The article says the future remains unclear regarding BDMS’s leadership. The BDMS board named Chief Financial Officer Narumol Noi-am as acting president, following Prasert Prasarttong-osoth’s resignation as CEO and president. Prasert was fined millions of dollars by the Thai Securities and Exchange Commission on a finding that he manipulated the share price of Bangkok Airways, in which he is a major shareholder. Prasert intends to plead not guilty.

BDMS operates a total of 47 hospitals in Thailand and Cambodia, achieving rapid growth from medical tourists and private patients in Thailand. It is the world’s second-biggest hospital chain by market capitalization, behind HCA Healthcare of the US and ahead of Malaysia’s IHH Healthcare, as of the end of 2018. The article states that foreign customers contribute to 30% of the company’s sales in 2017, despite making up just 14% of all outpatients served. BDMS has maintained profit growth of over 6% in the past several years, and the article attributes much of this growth to Prasert.

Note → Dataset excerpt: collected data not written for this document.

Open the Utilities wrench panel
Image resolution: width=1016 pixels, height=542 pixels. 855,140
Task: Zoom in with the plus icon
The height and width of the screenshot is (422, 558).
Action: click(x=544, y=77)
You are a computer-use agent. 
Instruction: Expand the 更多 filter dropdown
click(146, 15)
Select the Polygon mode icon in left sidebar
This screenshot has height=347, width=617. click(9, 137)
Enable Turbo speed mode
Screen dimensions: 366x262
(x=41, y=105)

Meanwhile another risk is being faced by BDMS and the wider private healthcare sector in Thailand. The Thai cabinet has said it would steer prices of medical products and services amid criticism of private-sector hospital fees that significantly exceed those of public care. Medicines at private hospitals can cost 70 times or more what they do at state facilities, Thai media have reported, and Thailand’s private hospitals have, according to this article, thrived on the freedom to set their own prices for care and medicine.

BDMS hospitals are concentrated in Thailand, which it vulnerable to political changes at home. The medical sector has voiced opposition to government controls, but with Thailand’s long-awaited general election coming in March, the junta may intensify its criticism of high profits in the industry.